Wouldn't that be Unitarian Universalists?

We do more of changing theological distinctiveness to match our own.


----------



## matt01 (Apr 19, 2009)

Ivan said:


> churches that use those spindly lecterns and music stands. Not me. We're considering whether to refurbish our pulpit or get a new one.
> 
> It WILL be a PULPIT!



Some of the best preaching (God glorifying...)that we ever sat under was from a pastor preaching behind a music stand.


----------



## Pergamum (Apr 20, 2009)

PB TOGA PARTY!!!






TOGA

TOGA


TOGA

TOGA



And go powder your wigs as well!


----------



## Ivan (Apr 20, 2009)

sans nom said:


> Ivan said:
> 
> 
> > churches that use those spindly lecterns and music stands. Not me. We're considering whether to refurbish our pulpit or get a new one.
> ...



Indeed, but at least it's not one of those fiberglass things!


----------



## Pergamum (Apr 20, 2009)

Even better than a pulpit would be a raised pulpit so that you can preach DOWN on the people....the brimstone can literally be raining down on their heads!......

...and if they sleep, you can throw stuff at'em!


----------



## Skyler (Apr 20, 2009)

> ...and if they sleep, you can throw stuff at'em!



I've heard that a bullhorn is more effective. When you see people sleeping, you take out the bullhorn and address them by name.

They will never sleep in your church again.
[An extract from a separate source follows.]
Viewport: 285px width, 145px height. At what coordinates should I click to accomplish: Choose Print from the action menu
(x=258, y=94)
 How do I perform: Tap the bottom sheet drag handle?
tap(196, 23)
Someone else's maybe, but not yours.


----------



## DonP (Apr 20, 2009)

Pergamum said:


> Even better than a pulpit would be a raised pulpit so that you can preach DOWN on the people....the brimstone can literally be raining down on their heads!......
> 
> ...and if they sleep, you can throw stuff at'em!
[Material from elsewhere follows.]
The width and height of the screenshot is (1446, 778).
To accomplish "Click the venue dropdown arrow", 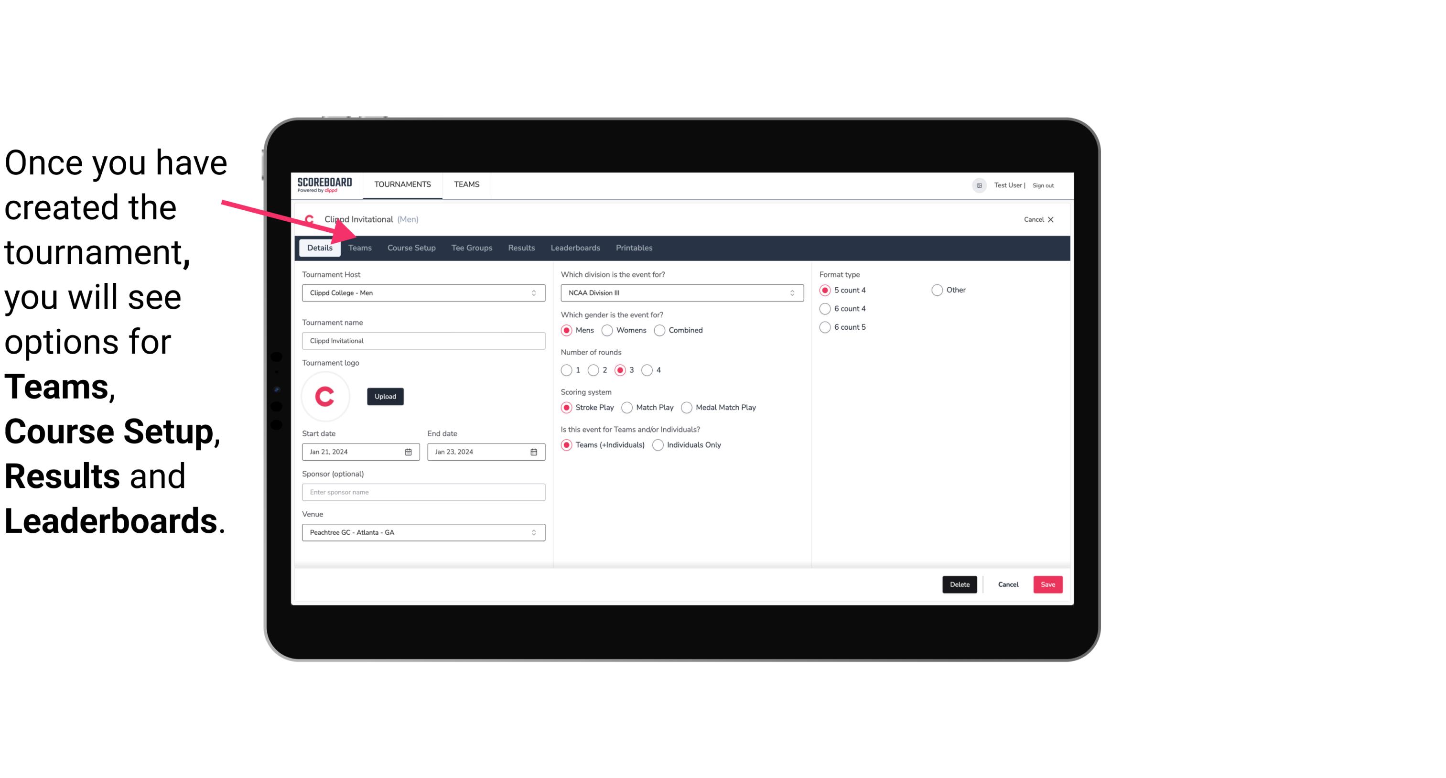I will pyautogui.click(x=533, y=532).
Silly, you can't throw stuff at people when you are wearing a gown 

Its so the word of God is elevated in the eyes of the people. 
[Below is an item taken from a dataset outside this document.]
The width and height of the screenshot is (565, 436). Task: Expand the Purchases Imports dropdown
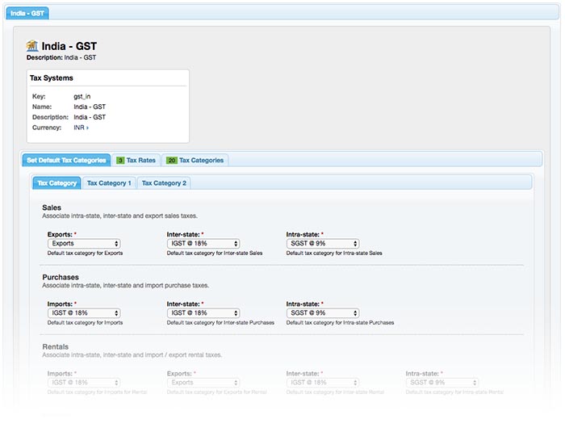[84, 313]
The sacraments should be on the next level down, then the people lower. 

I forget what chapter this is in, must be in the reformed talmud somewhere. 

But the scripture does say 
1 Cor 14:40 Let all things be done decently and in order. 
NKJV


----------



## pepper (Apr 21, 2009)

Did Paul ever refuse to preach because he did not have the right pulpit?


----------